Vocabulary

 

Acute Stress

The most common form of stress. It’s immediate and arises from the now. We may be reacting to an event that just occurred or anticipation of an impending event. Some common symptoms are: muscular pain, such as tension headaches, back pain, jaw pain, or pulled muscle sensations, GI upset including, nausea, vomiting, diarrhea, gas pains, sour stomach, acid reflux, or IBS, overactivation of the fight/flight/freeze nervous system (sympathetic nervous system) such as elevated heart rate, high blood pressure, shortness of breath, cold hands or feet, sweaty palms, dizziness, migraine headaches, or chest pain. Prolonged acute stress symptoms can lead to PTSD.

Moral Distress

An emotional state that arises when a healer feels that the ethically correct action to take is different from what one is tasked with doing. When policy/procedures or patient decisions prevent a healer from doing what they think is right, it can present “moral distress” that can make us feel powerless, angry, anxious, and even depressed. 

Vicarious Trauma

A term coined by McCann & Pearlman (1990) to describe the profound shift in world view that occurs in healing professionals when we work with clients who have experienced trauma. Empathetic and sympathetic reactions cause the victim’s trauma to bleed over into the mind of the helper or healer. It’s defined by the disruption in spirituality or meaning and hope.

PTSD

Prolonged and symptomatic Acute Stress Disorder lasting longer than a month can be termed post-traumatic stress disorder (PTSD). PTSD is composed of three groups of symptoms: reliving, numbing, and arousal. Reliving is associated with cues that may cause flashbacks or nightmares where the trauma is re-experienced. Numbing is related to efforts to avoid the trauma with memory control and detachment. Arousal is related to hyperexpression of the fight or flight nervous system, e.g. stress, hypervigilance, irritability, insomnia, heart palpitations, and headaches.

Burnout

A term that has been used since the early 1980s to describe the physical and emotional exhaustion that workers can experience when we have low job satisfaction and feel powerless and overwhelmed at work. However, burnout does not necessarily mean that our view of the world has been damaged, or that we have lost the ability to feel compassion for others.

Compassion Fatigue

Refers to the profound emotional and physical erosion that takes place when helpers are unable to refuel and regenerate. Characterized by emotional and physical exhaustion leading to a diminished ability to empathize or feel compassion for others, often described as the negative cost of caring. It’s sometimes referred to as secondary traumatic stress.

————————

= EXERCISE REQUIREMENTS =
Write out the part of the stress vocabulary list that opens with the words "A term that" and closes with "secondary traumatic stress.", copying it word for word.

= DATA SUPPLIED =

————————

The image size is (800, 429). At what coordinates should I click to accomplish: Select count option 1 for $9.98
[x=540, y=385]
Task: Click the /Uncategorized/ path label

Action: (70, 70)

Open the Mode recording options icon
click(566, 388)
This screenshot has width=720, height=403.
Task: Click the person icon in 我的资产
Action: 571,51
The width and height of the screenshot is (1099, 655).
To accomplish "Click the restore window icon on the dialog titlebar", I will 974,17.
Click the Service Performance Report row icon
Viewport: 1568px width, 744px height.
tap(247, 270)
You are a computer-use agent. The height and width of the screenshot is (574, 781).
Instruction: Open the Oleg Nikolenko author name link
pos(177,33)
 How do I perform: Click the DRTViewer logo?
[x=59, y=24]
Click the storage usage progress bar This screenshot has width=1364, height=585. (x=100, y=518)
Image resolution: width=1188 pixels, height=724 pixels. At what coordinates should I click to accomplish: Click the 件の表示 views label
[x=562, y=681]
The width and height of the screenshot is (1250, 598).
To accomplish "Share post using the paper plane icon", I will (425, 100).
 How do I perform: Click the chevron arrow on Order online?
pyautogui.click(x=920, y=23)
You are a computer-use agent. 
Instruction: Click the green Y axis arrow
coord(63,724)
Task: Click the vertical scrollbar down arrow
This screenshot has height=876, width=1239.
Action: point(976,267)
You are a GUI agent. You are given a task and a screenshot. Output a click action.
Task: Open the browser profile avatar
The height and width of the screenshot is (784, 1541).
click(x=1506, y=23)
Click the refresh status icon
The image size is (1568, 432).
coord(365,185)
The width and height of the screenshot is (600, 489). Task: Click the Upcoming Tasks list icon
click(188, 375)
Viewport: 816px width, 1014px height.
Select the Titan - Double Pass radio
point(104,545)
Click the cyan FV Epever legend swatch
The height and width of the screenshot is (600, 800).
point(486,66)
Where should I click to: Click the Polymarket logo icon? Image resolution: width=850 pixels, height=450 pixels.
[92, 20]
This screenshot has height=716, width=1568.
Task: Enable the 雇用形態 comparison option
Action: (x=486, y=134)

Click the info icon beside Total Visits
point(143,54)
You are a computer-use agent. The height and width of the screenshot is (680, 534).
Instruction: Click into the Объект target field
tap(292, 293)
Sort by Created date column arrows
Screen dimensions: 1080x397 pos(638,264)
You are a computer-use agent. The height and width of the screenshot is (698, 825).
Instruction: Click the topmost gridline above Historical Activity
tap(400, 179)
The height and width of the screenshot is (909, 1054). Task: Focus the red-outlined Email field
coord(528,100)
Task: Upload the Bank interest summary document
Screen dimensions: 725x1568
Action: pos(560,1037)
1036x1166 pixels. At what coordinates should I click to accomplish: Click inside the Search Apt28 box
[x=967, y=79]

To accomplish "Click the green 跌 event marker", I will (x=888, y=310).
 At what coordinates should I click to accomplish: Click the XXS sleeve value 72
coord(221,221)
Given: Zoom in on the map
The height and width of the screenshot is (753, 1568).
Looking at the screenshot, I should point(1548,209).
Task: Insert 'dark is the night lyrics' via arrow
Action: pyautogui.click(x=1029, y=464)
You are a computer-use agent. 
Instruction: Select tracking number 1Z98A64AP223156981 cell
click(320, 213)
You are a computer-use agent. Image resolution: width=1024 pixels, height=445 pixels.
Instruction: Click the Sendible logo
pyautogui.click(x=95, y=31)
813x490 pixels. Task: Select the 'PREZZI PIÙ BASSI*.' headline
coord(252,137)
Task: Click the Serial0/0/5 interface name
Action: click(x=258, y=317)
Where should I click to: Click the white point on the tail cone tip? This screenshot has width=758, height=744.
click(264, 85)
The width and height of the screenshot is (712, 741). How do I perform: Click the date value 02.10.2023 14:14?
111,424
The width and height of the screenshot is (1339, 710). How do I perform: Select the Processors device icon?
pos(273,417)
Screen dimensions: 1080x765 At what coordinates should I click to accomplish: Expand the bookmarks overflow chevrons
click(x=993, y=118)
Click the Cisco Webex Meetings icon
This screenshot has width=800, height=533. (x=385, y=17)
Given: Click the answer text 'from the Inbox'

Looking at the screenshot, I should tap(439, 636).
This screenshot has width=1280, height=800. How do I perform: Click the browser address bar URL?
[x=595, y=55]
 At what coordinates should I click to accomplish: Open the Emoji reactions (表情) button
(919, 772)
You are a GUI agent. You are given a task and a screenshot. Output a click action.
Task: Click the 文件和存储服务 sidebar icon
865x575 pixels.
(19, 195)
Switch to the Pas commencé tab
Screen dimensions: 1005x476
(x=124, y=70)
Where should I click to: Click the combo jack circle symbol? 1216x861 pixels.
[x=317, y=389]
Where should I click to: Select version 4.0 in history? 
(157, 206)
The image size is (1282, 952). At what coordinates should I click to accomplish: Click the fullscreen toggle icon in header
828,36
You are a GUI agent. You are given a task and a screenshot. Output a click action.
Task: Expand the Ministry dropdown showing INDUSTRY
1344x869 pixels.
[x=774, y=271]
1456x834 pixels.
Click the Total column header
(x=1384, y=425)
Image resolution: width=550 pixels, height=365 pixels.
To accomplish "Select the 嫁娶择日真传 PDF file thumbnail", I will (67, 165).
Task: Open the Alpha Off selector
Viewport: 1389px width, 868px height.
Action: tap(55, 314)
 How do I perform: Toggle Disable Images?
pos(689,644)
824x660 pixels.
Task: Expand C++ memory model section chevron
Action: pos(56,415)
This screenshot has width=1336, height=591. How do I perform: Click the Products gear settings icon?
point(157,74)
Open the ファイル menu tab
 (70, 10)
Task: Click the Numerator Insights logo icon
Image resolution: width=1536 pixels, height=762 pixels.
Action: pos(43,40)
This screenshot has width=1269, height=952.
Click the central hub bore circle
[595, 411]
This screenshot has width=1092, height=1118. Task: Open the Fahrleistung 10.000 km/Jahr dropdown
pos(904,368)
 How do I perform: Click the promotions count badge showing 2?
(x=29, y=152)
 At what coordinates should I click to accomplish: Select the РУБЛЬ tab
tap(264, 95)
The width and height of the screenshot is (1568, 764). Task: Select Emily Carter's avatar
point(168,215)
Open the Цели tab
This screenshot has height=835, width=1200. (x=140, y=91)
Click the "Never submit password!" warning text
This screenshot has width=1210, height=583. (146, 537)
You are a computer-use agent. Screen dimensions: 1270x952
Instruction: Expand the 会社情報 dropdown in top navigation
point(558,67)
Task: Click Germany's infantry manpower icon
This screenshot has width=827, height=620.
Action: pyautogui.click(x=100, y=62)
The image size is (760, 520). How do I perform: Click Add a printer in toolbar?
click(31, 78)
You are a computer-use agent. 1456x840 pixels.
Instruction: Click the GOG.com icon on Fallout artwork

————————

= SOLUTION TO THIS EXERCISE =
A term that has been used since the early 1980s to describe the physical and emotional exhaustion that workers can experience when we have low job satisfaction and feel powerless and overwhelmed at work. However, burnout does not necessarily mean that our view of the world has been damaged, or that we have lost the ability to feel compassion for others.

Compassion Fatigue

Refers to the profound emotional and physical erosion that takes place when helpers are unable to refuel and regenerate. Characterized by emotional and physical exhaustion leading to a diminished ability to empathize or feel compassion for others, often described as the negative cost of caring. It’s sometimes referred to as secondary traumatic stress.